TFTP is a bit tricky because of how the protocol works. The client sends Ack's to the same port from which the data came from the server. This is problematic with a port based LVS setup because the client ends up sending packets to the VIP on a port that it is not expecting packets. The answer to this is to use firewall marks.

TFTP Protocol:

  1. Client:12345 -> LVS: 69 (Request File)
  2. LVS:23456 -> Client: 12345 (Data)
  3. Client:12345 -> LVS: 23456 (Ack)

And this is where the problem is, with a port based config, the LVS router doesn't know to listen on some random high port so the packet is dropped. The Real Server is listening on that port, but the client doesn't know anything about the real server. This is where firewall marks come in to play, set up iptables rules on the lvs servers that mark all of your TFTP packets.

Architecture

This configuration is on a Direct Routing layout. but it should not matter much.

Configuration Example

Adding Firewall Marks

In order to identify and group TFTP packets together use firewall marks. iptables can add the marks to your TFTP packets. Since TFTP uses any unprivileged port it's kind of like the carpet bombing of port selection, you will need to include them all. This will limit you to making TFTP the only UDP service that uses unprivileged ports for that particular Virtual Service IP.
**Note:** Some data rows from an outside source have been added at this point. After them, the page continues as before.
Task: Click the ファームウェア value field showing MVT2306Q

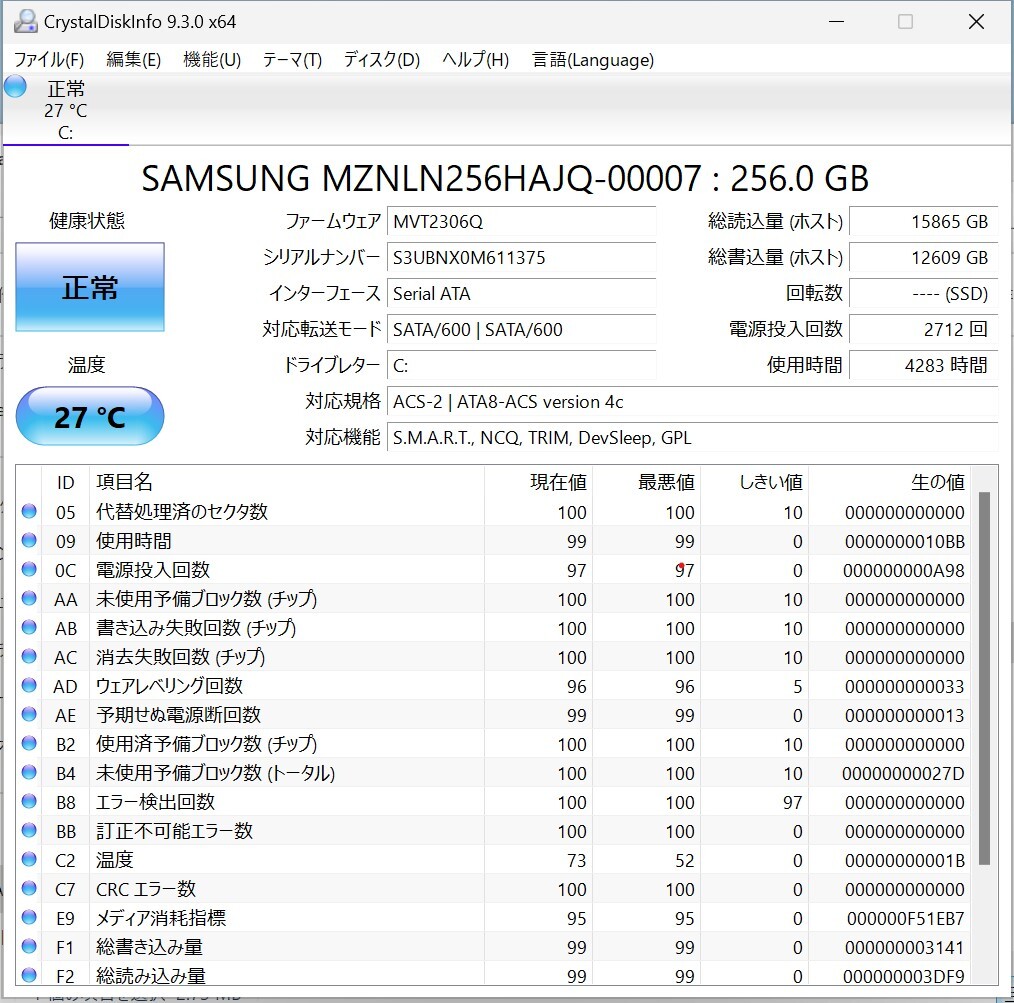Action: [x=521, y=221]
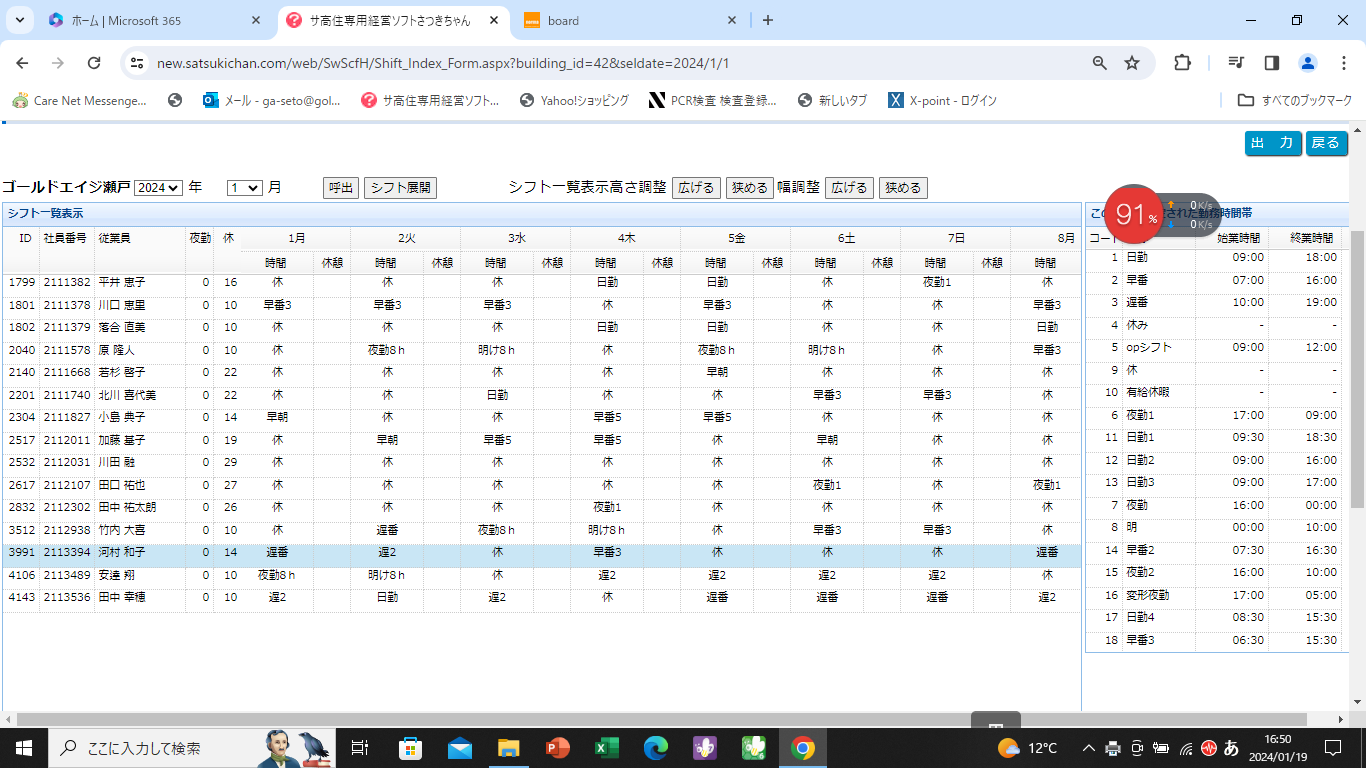The image size is (1366, 768).
Task: Bookmark this page with the star icon
Action: pos(1132,63)
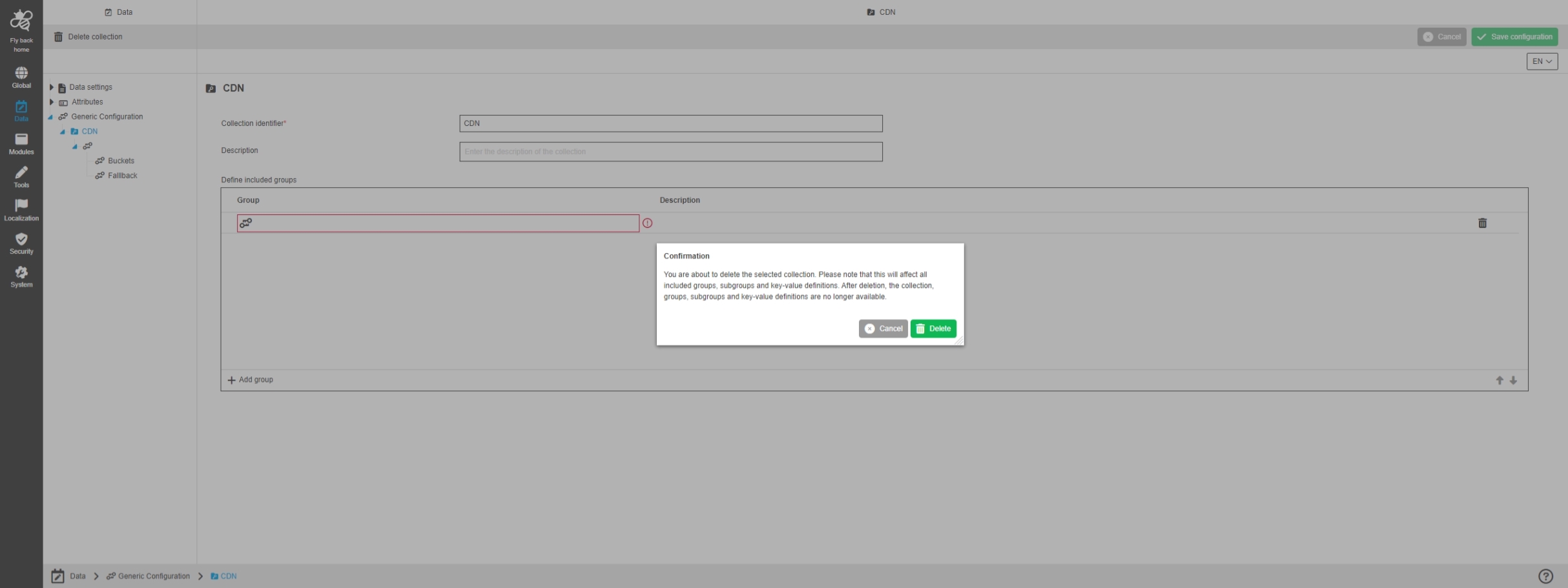Open the EN language dropdown
The width and height of the screenshot is (1568, 588).
[1542, 61]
iptables -t mangle -A PREROUTING -i eth0 -p udp -s 0.0.0.0/0 -d <VIRTUAL IP> --dport 69 -j MARK --set-mark 1
iptables -t mangle -A PREROUTING -i eth0 -p udp -s 0.0.0.0/0 -d <VIRTUAL IP> --dport 1024:65535 -j MARK --set-mark 1

Put those in an init script, or rc.local that runs on both of the LVS Directors.

lvs.cf Configuration

I probably should not assume that everyone is using piranha, but that is the config I have so that is what I'll document.

The lvs.cf the config changes are simple, instead of the port option you use the fwmark option. In my example I left the port option for fun, but I think it's ignored.

virtual tftp {
    active = 1
    address = <VIRTUAL IP> eth0:1
    vip_nmask = 255.255.255.0
    fwmark = 1
    port = 69
    persistent = 45
    expect = "OK - answer from server"
    use_regex = 0
    send_program = "/usr/local/bin/check_tftp --connect %h"
    load_monitor = none
    scheduler = wlc
    protocol = udp
    timeout = 6
    reentry = 15
    quiesce_server = 1
    server ftp1 {
        address = 10.0.0.2
        active = 1
        weight = 1
    }
    server ftp2 {
        address = 10.0.0.3
        active = 1
        weight = 1
    }
}

Monitoring

You may notice I call a check_tftp script, I took the Nagios Plugin.

A Hangup with Red Hat Piranha -- Fixed in 0.8.6.2

Another thing that is Red Hat Piranha Specific, but somebody here might run into it. This check_tftp script used with nanny, does not detect that a tftp server is not available, when the tftp client tries to time out it fails because the nanny process is blocking SIGALRM the signal that it uses on timeout. I had to compile nanny without it blocking SIGALRM as I could not find a way in a shell script to unblock that signal. Also nanny does not like when check_tftp returns with error codes. so I had to modify the script to always exit 0 instead of the different statuses it returns for Nagios.

Conclusion

I conclude that I wish I had this wiki when I started figuring this one out. I pieced this together with info from LVS-HOWTO services multi-port document.